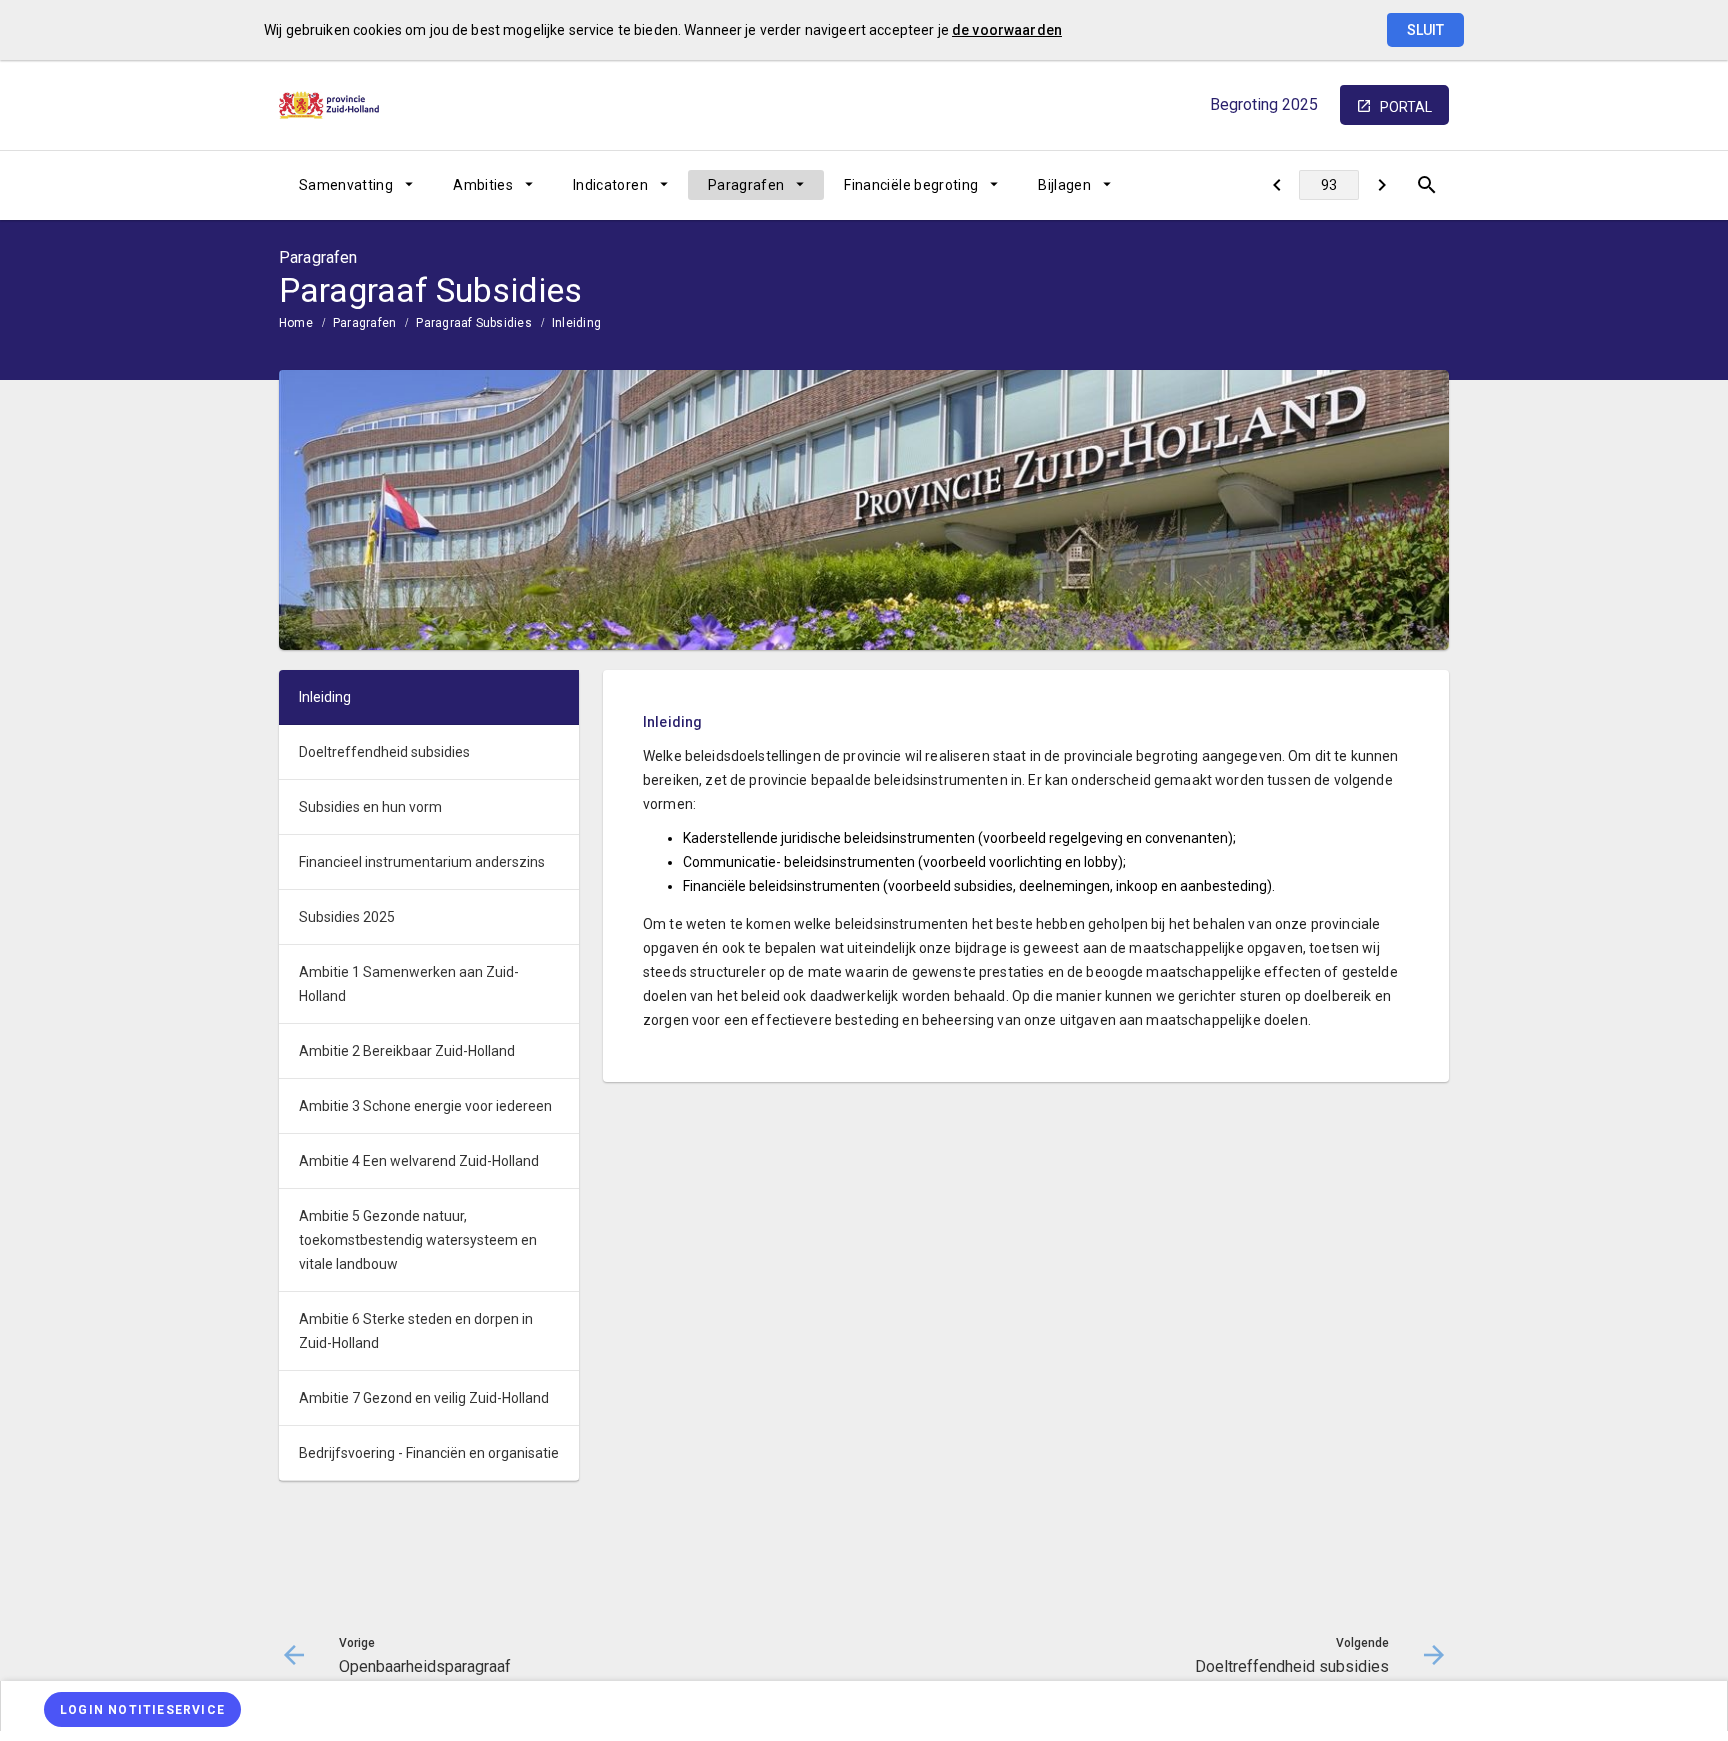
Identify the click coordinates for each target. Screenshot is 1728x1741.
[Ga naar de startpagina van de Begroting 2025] (329, 105)
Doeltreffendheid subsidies (384, 752)
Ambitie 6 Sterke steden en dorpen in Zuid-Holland (416, 1331)
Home (296, 323)
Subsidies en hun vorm (370, 807)
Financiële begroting (911, 185)
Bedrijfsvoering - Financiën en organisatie (429, 1453)
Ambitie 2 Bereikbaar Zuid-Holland (407, 1051)
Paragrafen (746, 185)
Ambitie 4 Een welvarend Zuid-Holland (419, 1161)
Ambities (483, 185)
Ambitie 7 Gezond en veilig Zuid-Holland (424, 1398)
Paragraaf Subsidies (474, 323)
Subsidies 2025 (347, 917)
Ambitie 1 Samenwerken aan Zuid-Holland (409, 984)
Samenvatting (346, 185)
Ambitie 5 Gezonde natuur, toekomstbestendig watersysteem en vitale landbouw (418, 1240)
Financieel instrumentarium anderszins (422, 862)
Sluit (1425, 30)
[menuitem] (356, 185)
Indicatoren (610, 185)
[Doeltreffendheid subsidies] (1381, 185)
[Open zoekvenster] (1426, 185)
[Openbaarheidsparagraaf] (1276, 185)
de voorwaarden (1007, 30)
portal (1406, 107)
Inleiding (576, 323)
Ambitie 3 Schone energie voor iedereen (425, 1106)
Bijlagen (1064, 185)
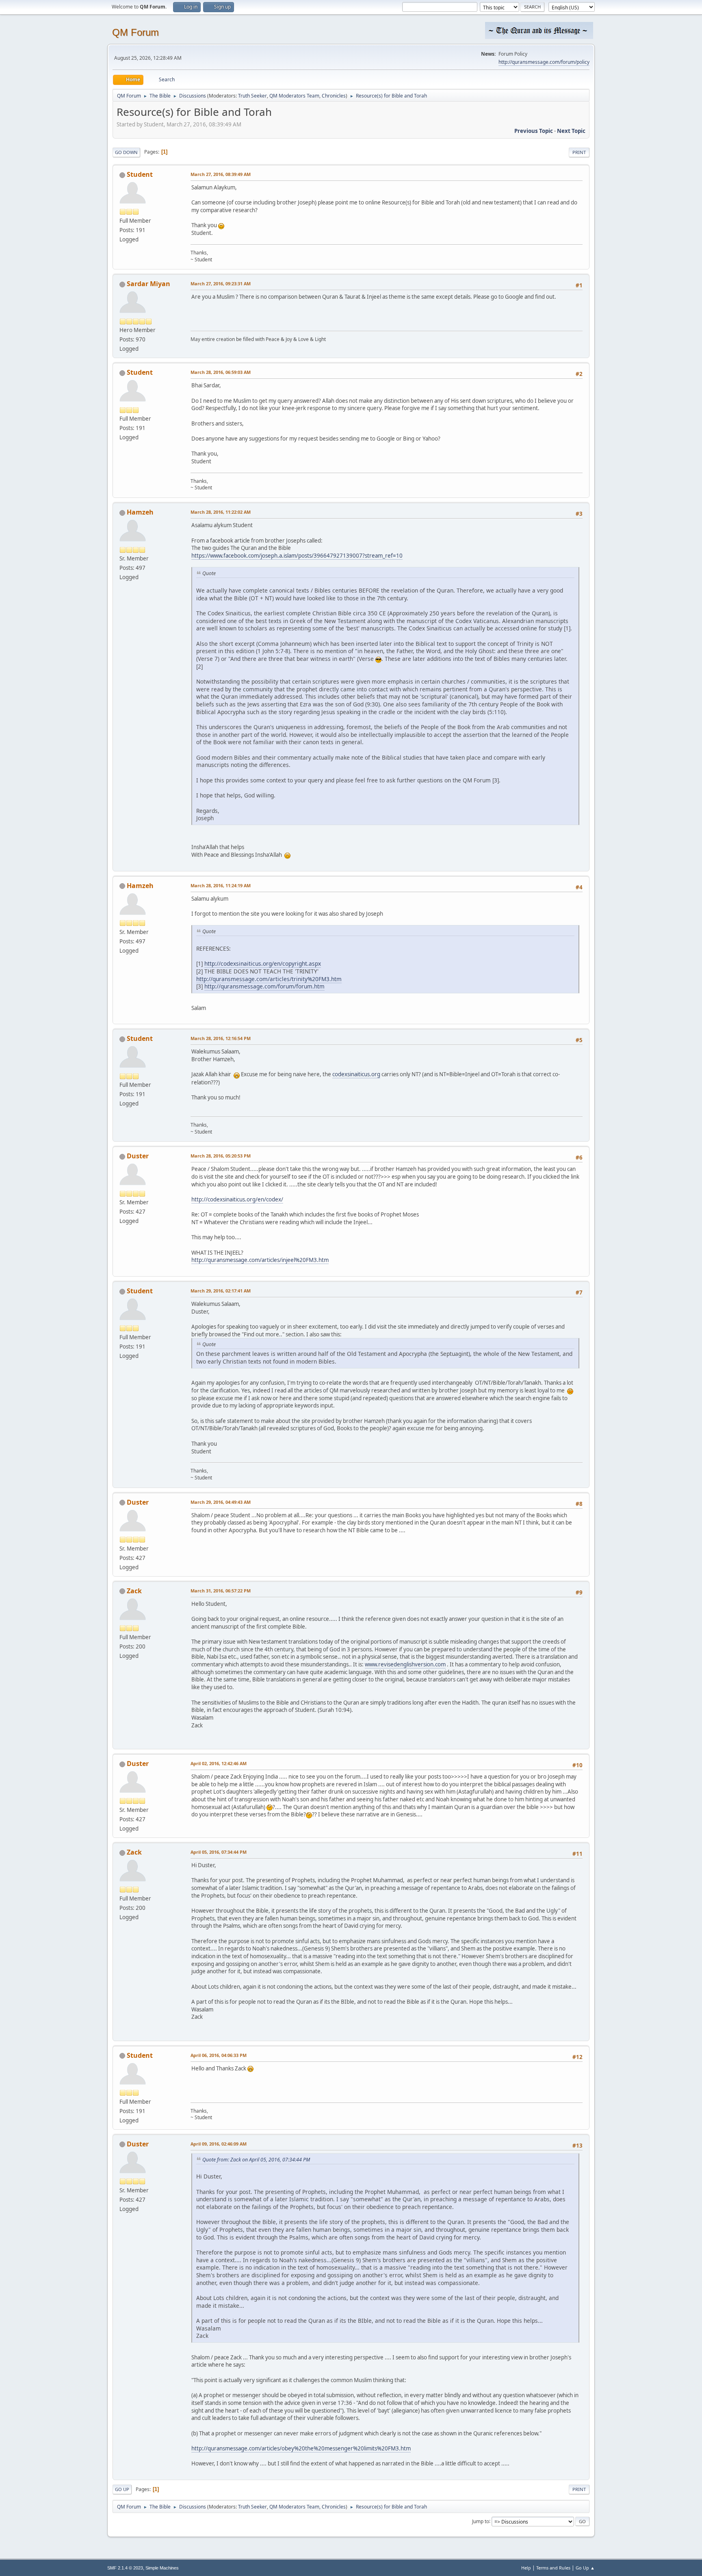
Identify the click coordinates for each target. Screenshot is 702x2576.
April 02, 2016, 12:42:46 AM (219, 1763)
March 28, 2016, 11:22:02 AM (221, 512)
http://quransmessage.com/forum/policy (543, 62)
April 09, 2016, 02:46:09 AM (219, 2144)
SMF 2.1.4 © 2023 (125, 2567)
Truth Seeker (252, 95)
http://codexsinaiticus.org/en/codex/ (237, 1199)
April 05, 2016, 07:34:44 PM (219, 1852)
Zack (134, 1590)
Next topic (571, 131)
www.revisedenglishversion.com (405, 1664)
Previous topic (533, 131)
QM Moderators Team (294, 95)
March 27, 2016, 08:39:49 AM (221, 174)
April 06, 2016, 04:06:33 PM (219, 2055)
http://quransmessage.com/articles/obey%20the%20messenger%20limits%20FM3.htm (301, 2448)
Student (140, 174)
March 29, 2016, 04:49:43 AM (221, 1502)
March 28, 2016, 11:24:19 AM (221, 885)
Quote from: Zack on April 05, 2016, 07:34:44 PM (256, 2159)
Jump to (480, 2520)
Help (526, 2568)
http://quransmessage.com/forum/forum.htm (264, 986)
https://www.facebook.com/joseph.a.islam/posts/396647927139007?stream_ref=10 (297, 555)
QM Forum (135, 32)
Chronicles (334, 95)
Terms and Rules (553, 2568)
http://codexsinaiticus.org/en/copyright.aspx (262, 963)
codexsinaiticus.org (356, 1074)
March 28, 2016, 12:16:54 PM (221, 1038)
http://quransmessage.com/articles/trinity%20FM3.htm (269, 979)
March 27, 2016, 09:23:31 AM (221, 283)
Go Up (122, 2489)
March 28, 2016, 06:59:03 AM (221, 372)
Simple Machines (162, 2567)
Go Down (126, 152)
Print (579, 152)
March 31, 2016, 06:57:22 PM (221, 1591)
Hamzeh (140, 512)
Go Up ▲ (585, 2568)
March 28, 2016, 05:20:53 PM (221, 1156)
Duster (138, 1155)
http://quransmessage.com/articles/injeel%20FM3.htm (260, 1260)
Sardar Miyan (148, 283)
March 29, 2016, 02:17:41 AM (221, 1291)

+-------+

Only the pictures are to be left out; print everything else in the listing exactly.

Identify the click coordinates for each target. Screenshot is 1728x1741.
[Ga naar de startpagina van de Begroting 2025] (329, 105)
Doeltreffendheid subsidies (384, 752)
Ambitie 6 Sterke steden en dorpen in Zuid-Holland (416, 1331)
Home (296, 323)
Subsidies en hun vorm (370, 807)
Financiële begroting (911, 185)
Bedrijfsvoering - Financiën en organisatie (429, 1453)
Ambitie 2 Bereikbaar Zuid-Holland (407, 1051)
Paragrafen (746, 185)
Ambitie 4 Een welvarend Zuid-Holland (419, 1161)
Ambities (483, 185)
Ambitie 7 Gezond en veilig Zuid-Holland (424, 1398)
Paragraaf Subsidies (474, 323)
Subsidies 2025 (347, 917)
Ambitie 1 Samenwerken aan Zuid-Holland (409, 984)
Samenvatting (346, 185)
Ambitie 5 Gezonde natuur, toekomstbestendig watersysteem en vitale landbouw (418, 1240)
Financieel instrumentarium anderszins (422, 862)
Sluit (1425, 30)
[menuitem] (356, 185)
Indicatoren (610, 185)
[Doeltreffendheid subsidies] (1381, 185)
[Open zoekvenster] (1426, 185)
[Openbaarheidsparagraaf] (1276, 185)
de voorwaarden (1007, 30)
portal (1406, 107)
Inleiding (576, 323)
Ambitie 3 Schone energie voor iedereen (425, 1106)
Bijlagen (1064, 185)
Identify the click coordinates for each target. Screenshot is 702x2576.
April 02, 2016, 12:42:46 AM (219, 1763)
March 28, 2016, 11:22:02 AM (221, 512)
http://quransmessage.com/forum/policy (543, 62)
April 09, 2016, 02:46:09 AM (219, 2144)
SMF 2.1.4 © 2023 (125, 2567)
Truth Seeker (252, 95)
http://codexsinaiticus.org/en/codex/ (237, 1199)
April 05, 2016, 07:34:44 PM (219, 1852)
Zack (134, 1590)
Next topic (571, 131)
www.revisedenglishversion.com (405, 1664)
Previous topic (533, 131)
QM Moderators Team (294, 95)
March 27, 2016, 08:39:49 AM (221, 174)
April 06, 2016, 04:06:33 PM (219, 2055)
http://quransmessage.com/articles/obey%20the%20messenger%20limits%20FM3.htm (301, 2448)
Student (140, 174)
March 29, 2016, 04:49:43 AM (221, 1502)
March 28, 2016, 11:24:19 AM (221, 885)
Quote from: Zack on April 05, 2016, 07:34:44 PM (256, 2159)
Jump to (480, 2520)
Help (526, 2568)
http://quransmessage.com/forum/forum.htm (264, 986)
https://www.facebook.com/joseph.a.islam/posts/396647927139007?stream_ref=10 (297, 555)
QM Forum (135, 32)
Chronicles (334, 95)
Terms and Rules (553, 2568)
http://codexsinaiticus.org/en/copyright.aspx (262, 963)
codexsinaiticus.org (356, 1074)
March 28, 2016, 12:16:54 PM (221, 1038)
http://quransmessage.com/articles/trinity%20FM3.htm (269, 979)
March 27, 2016, 09:23:31 AM (221, 283)
Go Up (122, 2489)
March 28, 2016, 06:59:03 AM (221, 372)
Simple Machines (162, 2567)
Go Down (126, 152)
Print (579, 152)
March 31, 2016, 06:57:22 PM (221, 1591)
Hamzeh (140, 512)
Go Up ▲ (585, 2568)
March 28, 2016, 05:20:53 PM (221, 1156)
Duster (138, 1155)
http://quransmessage.com/articles/injeel%20FM3.htm (260, 1260)
Sardar Miyan (148, 283)
March 29, 2016, 02:17:41 AM (221, 1291)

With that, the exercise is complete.